Blocking Allergic Reaction through Targeting Surface-Bound IgE with Low-Affinity Anti-IgE Antibodies
Author(s) -
Ke Zhang,
Jeffrey Liu,
Thao Truong,
Elyssa Zukin,
Wendy Chen,
Andrew Saxon
Publication year - 2017
Publication title -
the journal of immunology
Language(s) - English
Resource type - Journals
SCImago Journal Rank - 2.737
H-Index - 372
eISSN - 1550-6606
pISSN - 0022-1767
DOI - 10.4049/jimmunol.1602022
Subject(s) - immunoglobulin e , blocking antibody , antibody , blocking (statistics) , immunology , chemistry , medicine , mathematics , statistics
Allergic disorders have now become a major worldwide public health issue, but the effective treatment options remain limited. We report a novel approach to block allergic reactivity by targeting the surface-bound IgE of the allergic effector cells via low-affinity anti-human IgE Abs with dissociation constants in the 10 -6 to 10 -8 M range. We demonstrated that these low-affinity anti-IgE mAbs bind to the cell surface-bound IgE without triggering anaphylactic degranulation even at high concentration, albeit they would weakly upregulate CD203c expression on basophils. This is in contrast to the high-affinity anti-IgE mAbs that trigger anaphylactic degranulation at low concentration. Instead, the low-affinity anti-IgE mAbs profoundly block human peanut- and cat-allergic IgE-mediated basophil CD63 induction indicative of anaphylactic degranulation; suppress peanut-, cat-, and dansyl-specific IgE-mediated passive cutaneous anaphylaxis; and attenuate dansyl IgE-mediated systemic anaphylaxis in human FcεRIα transgenic mouse model.

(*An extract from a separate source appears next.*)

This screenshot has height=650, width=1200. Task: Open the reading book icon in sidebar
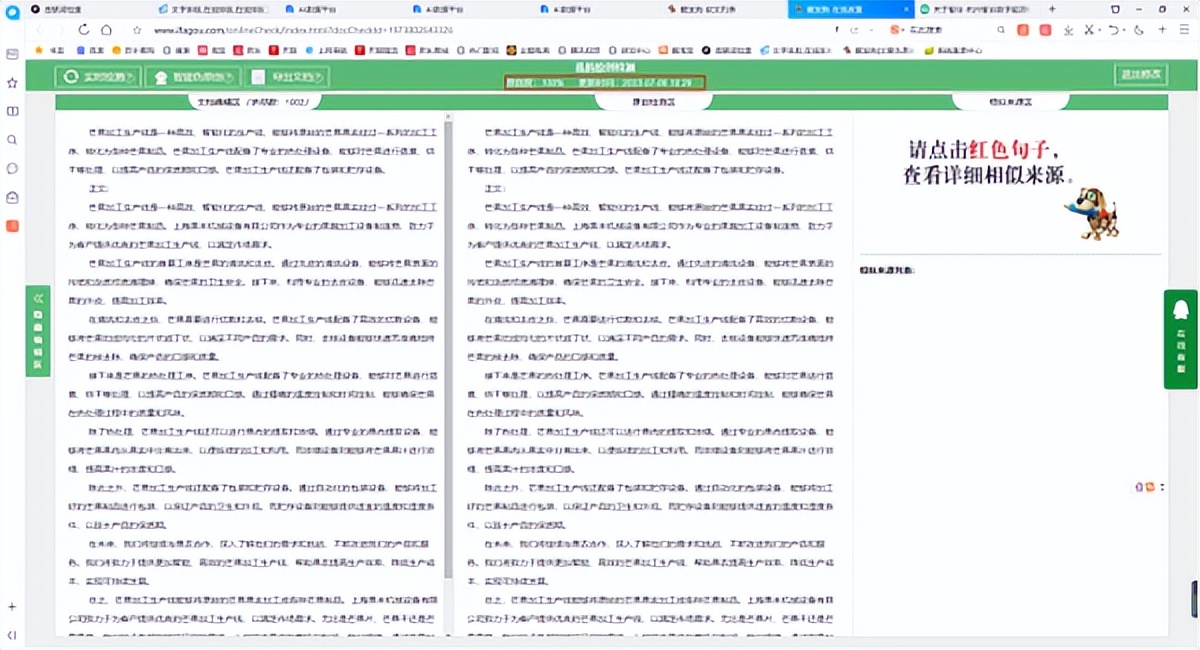tap(12, 111)
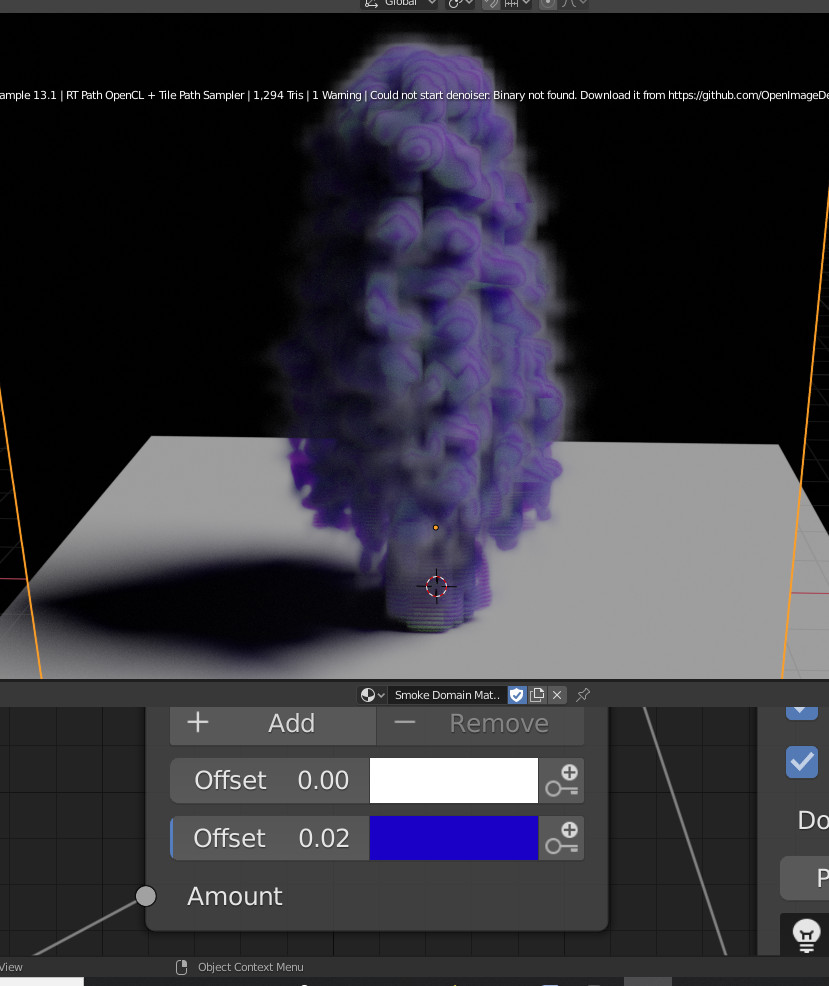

Mechanistic studies reveal that the ability of allergic reaction blockade by the low-affinity anti-IgE mAbs was correlated with their capacity to downregulate the surface IgE and FcεRI level on human basophils and the human FcεRIα transgenic mouse bone marrow-derived mast cells via driving internalization of the IgE/FcεRI complex. Our studies demonstrate that targeting surface-bound IgE with low-affinity anti-IgE Abs is capable of suppressing allergic reactivity while displaying an excellent safety profile, indicating that use of low-affinity anti-IgE mAbs holds promise as a novel therapeutic approach for IgE-mediated allergic diseases.